Yesterday at Fort Meade, a jury consisting of nine colonels and one brigadier general rendered a verdict in the case of Lieutenant Colonel Steven Jordan. He was acquitted on all charges related to the abuse of detainees at Abu Ghraib prison. He was convicted of disobeying an order that he not speak with third persons about the investigation of abuses at Abu Ghraib.
Accountability, it seems, is something which applies to enlisted personnel and noncommissioned officers who make the mistake of being caught in photographs. The officers who were supposedly in charge of the facility and giving them guidance escape without serious punishment.
Never mind that repeated investigations and inquiries by intrepid journalists have revealed that our torture and abuse policies were generated at the highest levels of the Bush administration, all the way up to the President.
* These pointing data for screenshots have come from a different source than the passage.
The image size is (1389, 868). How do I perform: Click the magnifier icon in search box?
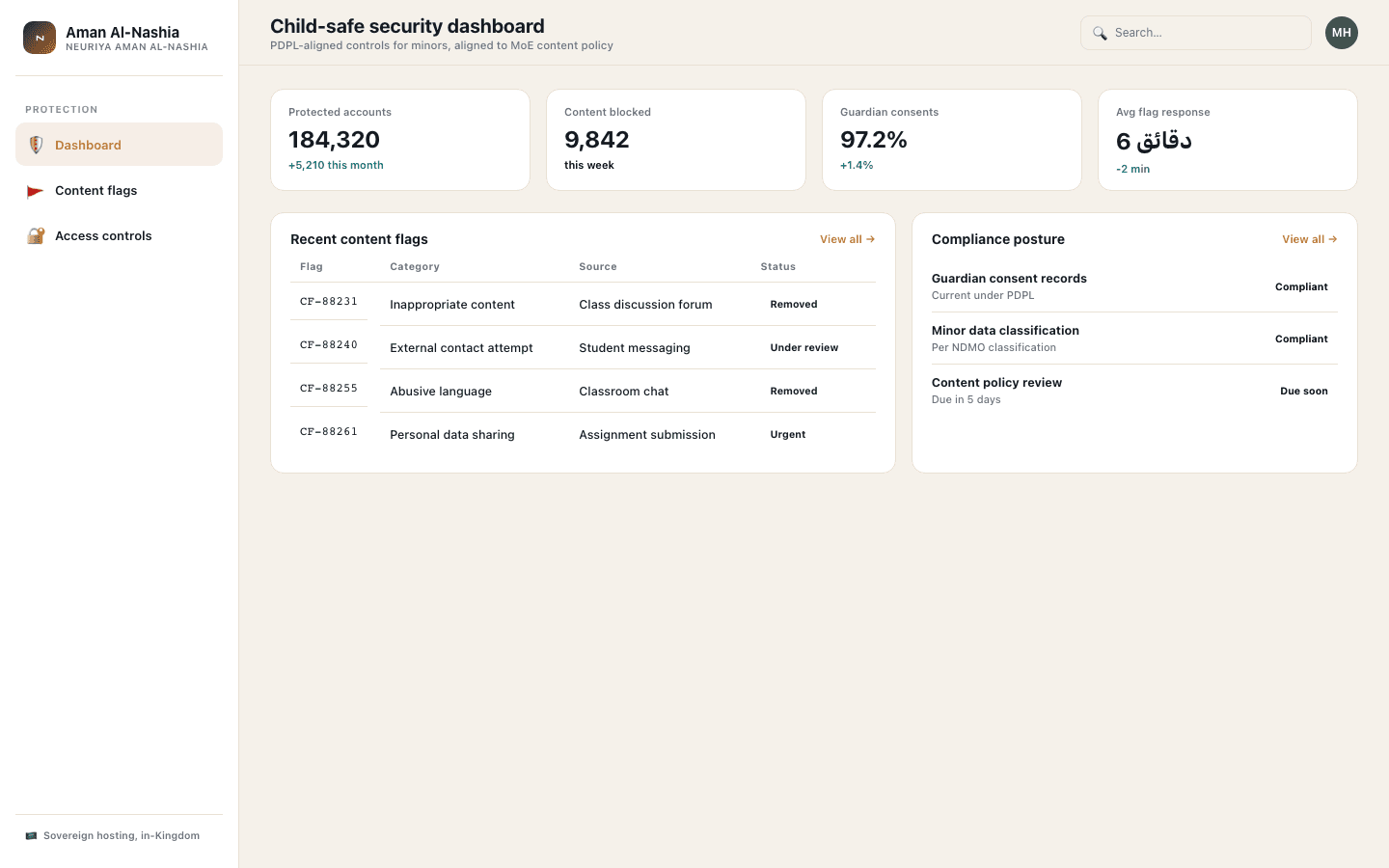coord(1100,33)
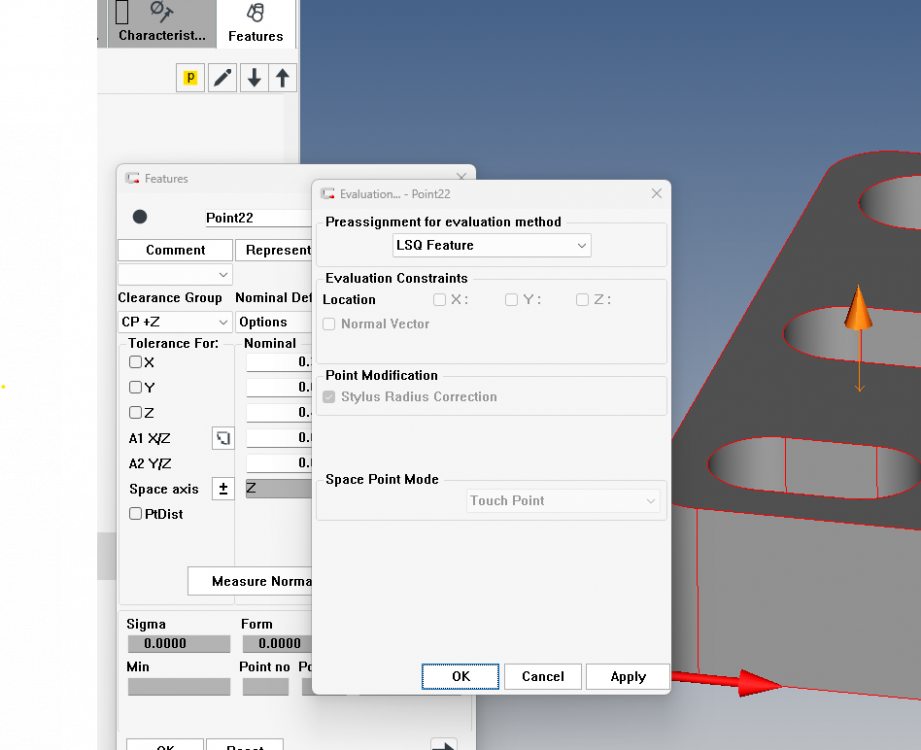Expand the CP +Z Clearance Group dropdown
This screenshot has height=750, width=921.
point(175,322)
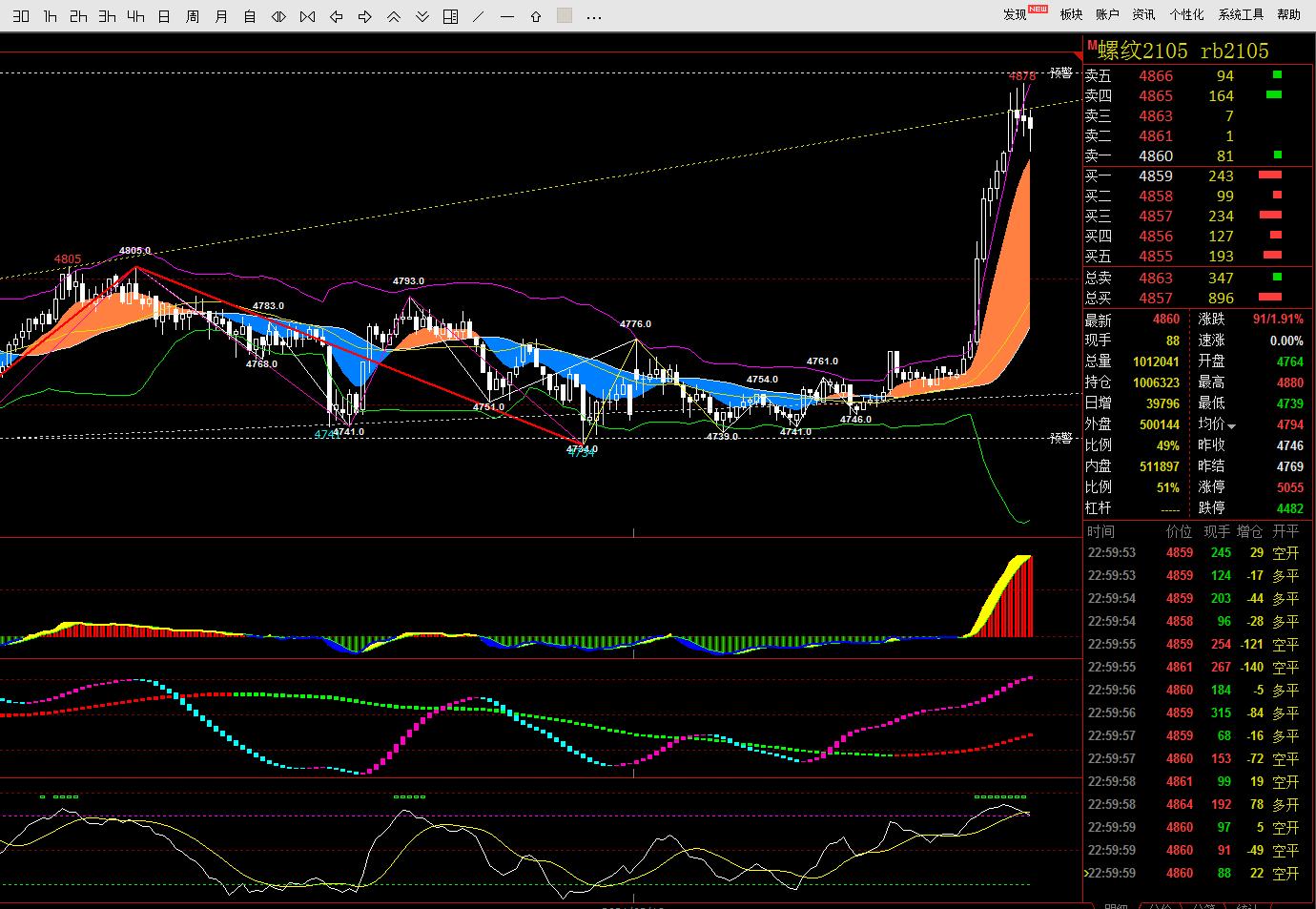Toggle the side panel layout icon
This screenshot has height=909, width=1316.
tap(450, 16)
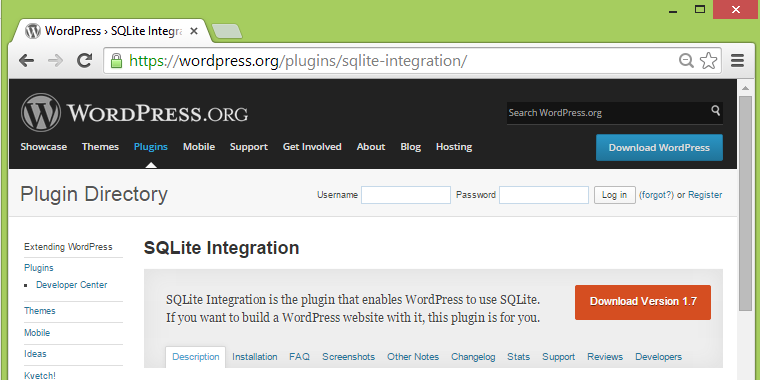Open the Chrome hamburger menu

(x=737, y=61)
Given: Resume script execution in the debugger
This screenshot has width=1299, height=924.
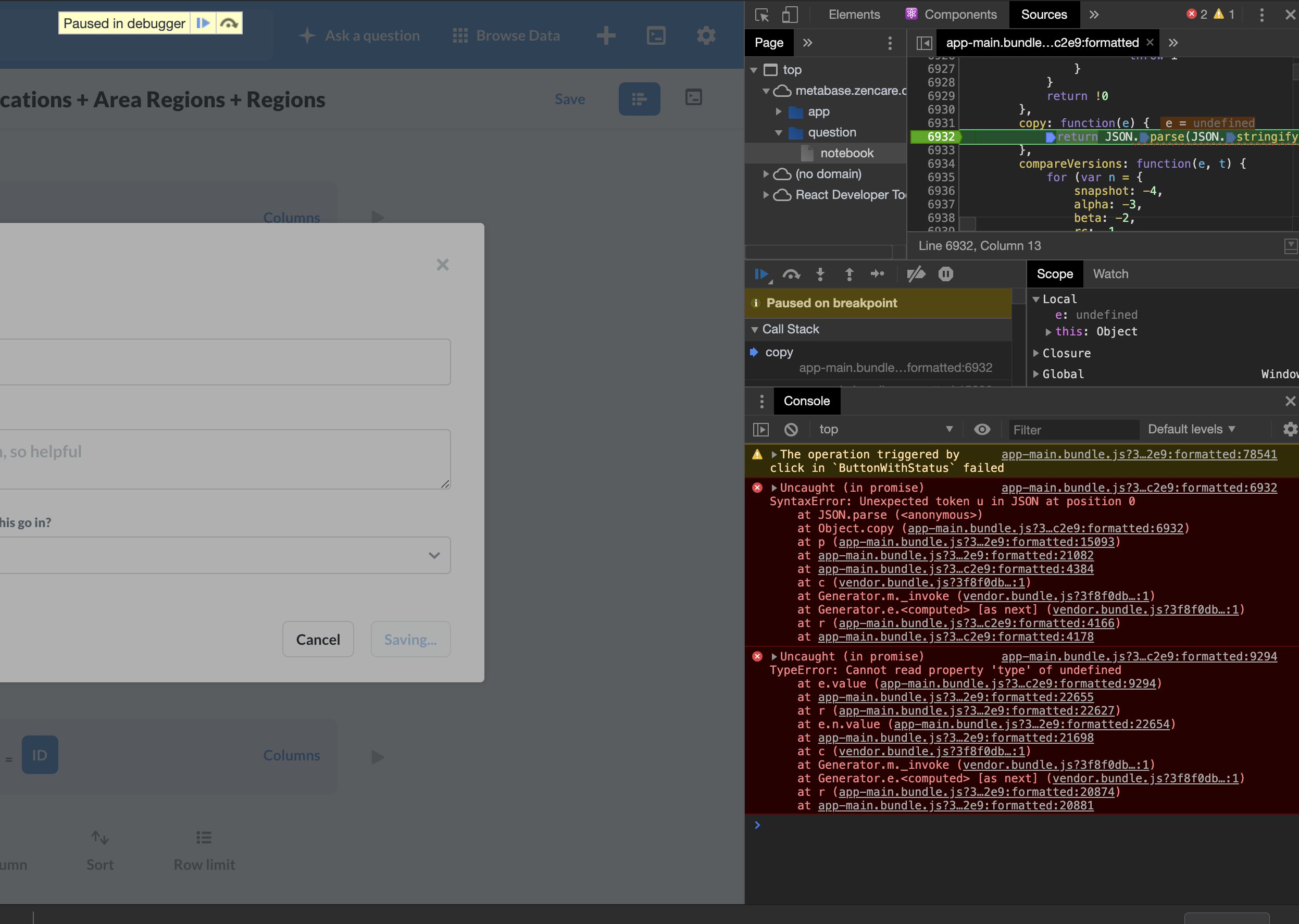Looking at the screenshot, I should [761, 273].

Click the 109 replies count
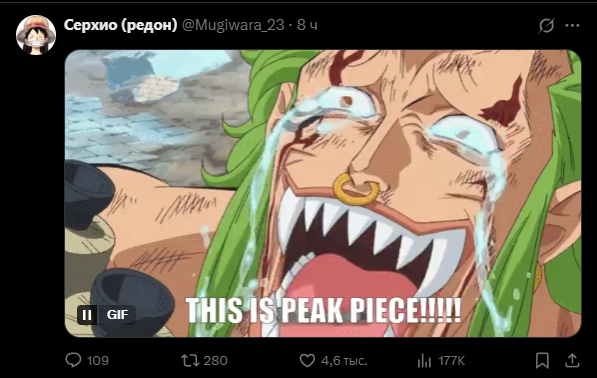click(x=98, y=360)
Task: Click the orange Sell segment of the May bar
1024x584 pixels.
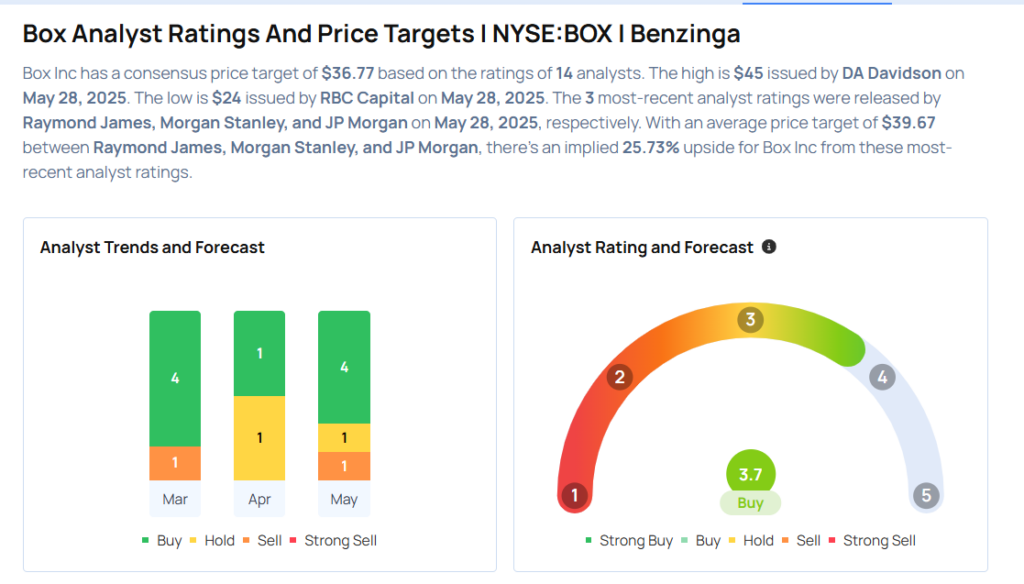Action: [x=344, y=466]
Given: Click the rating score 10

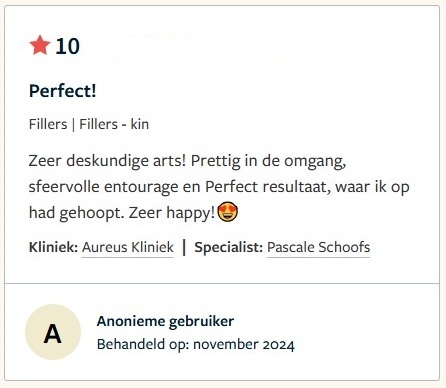Looking at the screenshot, I should [68, 46].
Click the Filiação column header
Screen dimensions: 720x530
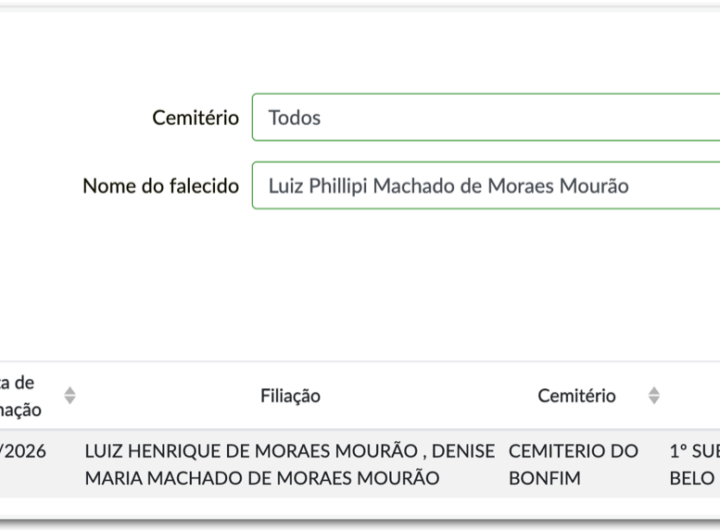tap(290, 396)
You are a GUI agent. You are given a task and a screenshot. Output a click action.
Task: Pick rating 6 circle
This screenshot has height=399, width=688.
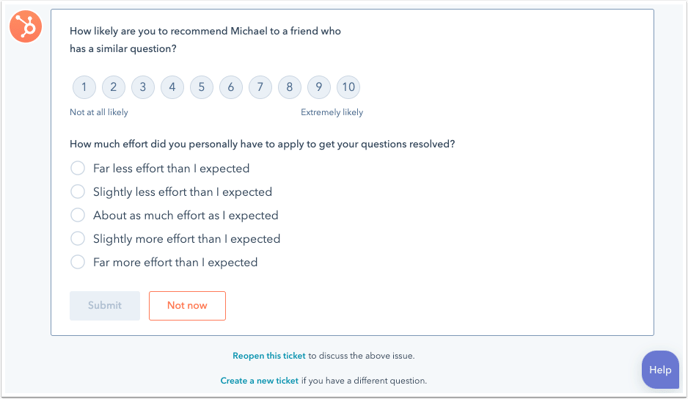pyautogui.click(x=231, y=87)
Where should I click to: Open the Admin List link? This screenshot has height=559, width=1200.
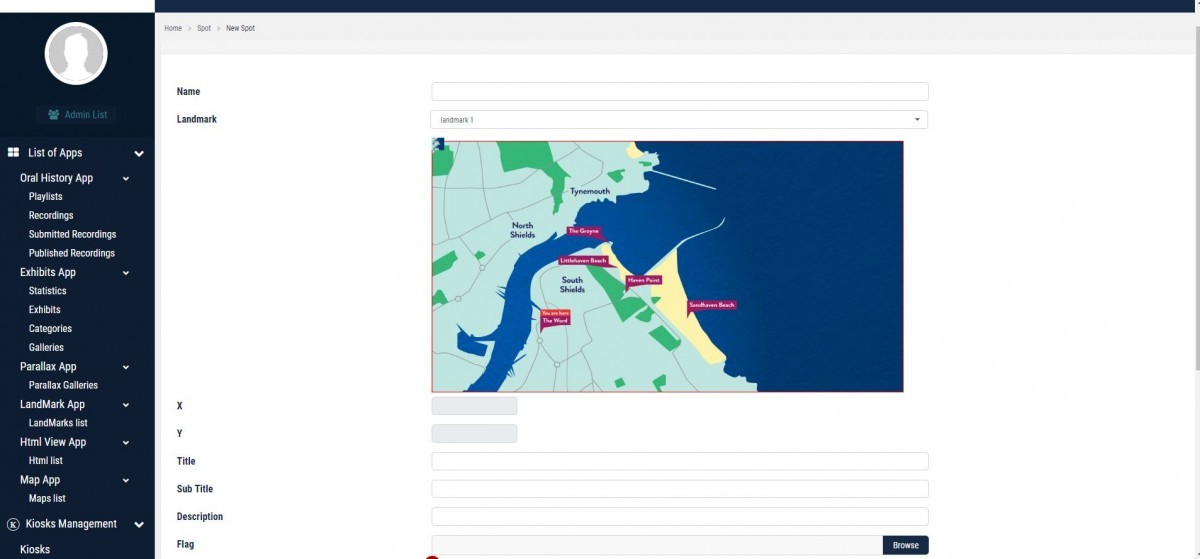(77, 115)
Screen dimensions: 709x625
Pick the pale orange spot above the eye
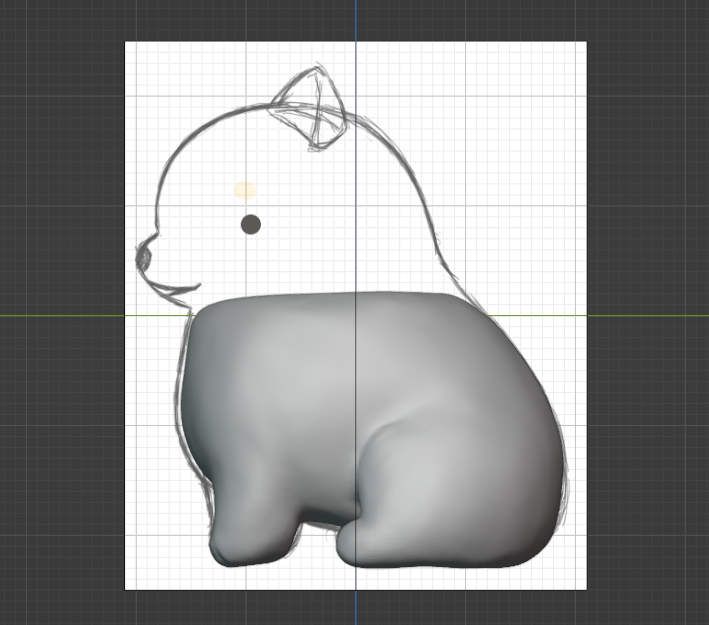(245, 189)
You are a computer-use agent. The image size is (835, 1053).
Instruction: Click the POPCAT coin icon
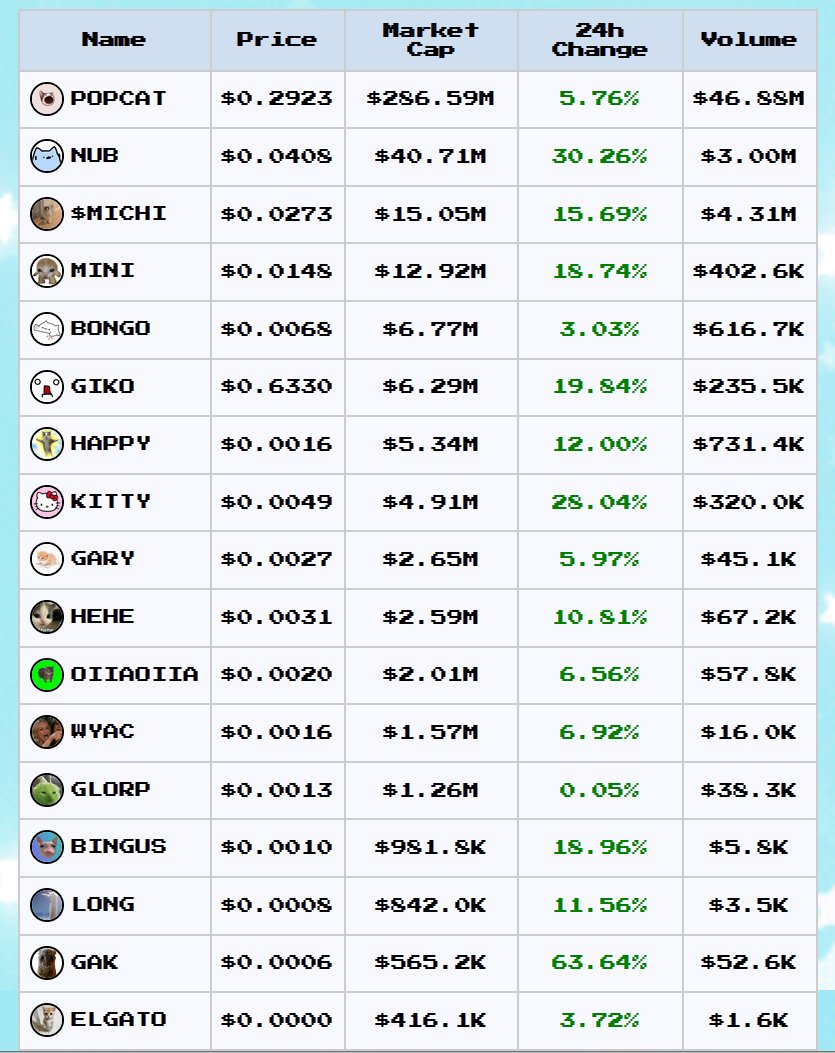tap(46, 99)
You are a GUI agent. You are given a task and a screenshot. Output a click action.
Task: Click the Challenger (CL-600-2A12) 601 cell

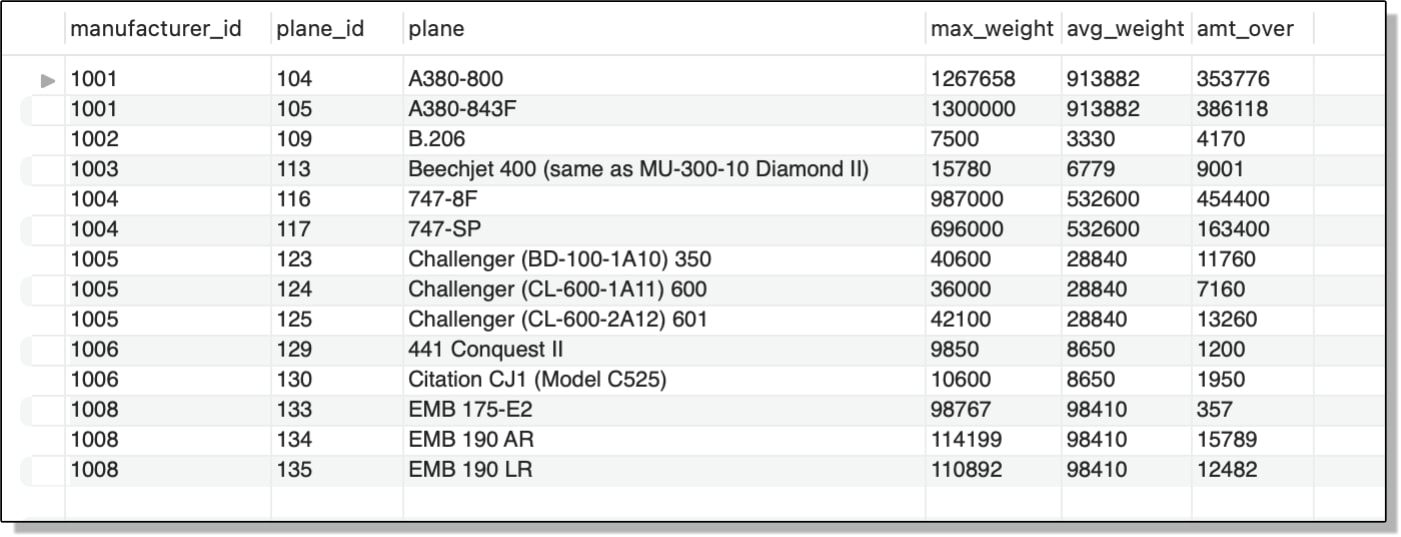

If you happen to be Secretary of Defense, you'll just lose your job. If you're President, you'll be re-elected for office.
Of course, these are civilian personnel. Military personnel in all branches pride themselves on a discipline, professionalism, obedience, integrity and willingness to serve their country that marks them as superior to the "soft" civilians who've never experienced a military regimen or combat. Military officers in all branches adhere to a strict doctrine of responsibility for the actions of their subordinates...except apparently if they've risen high enough in the ranks and they can get away with evading responsibility for the actions of the enlisted personnel and NCOs that serve under them.
The implementation of torture policies that were made with deliberate ambiguity so that the civilian drafters could avoid any criminal liability, have also enabled military commanders to avoid any liability under criminal law or the standards of military justice. And thus has the moral framework of our military officers been eroded as well, and our armed forces and nation suffer as a result.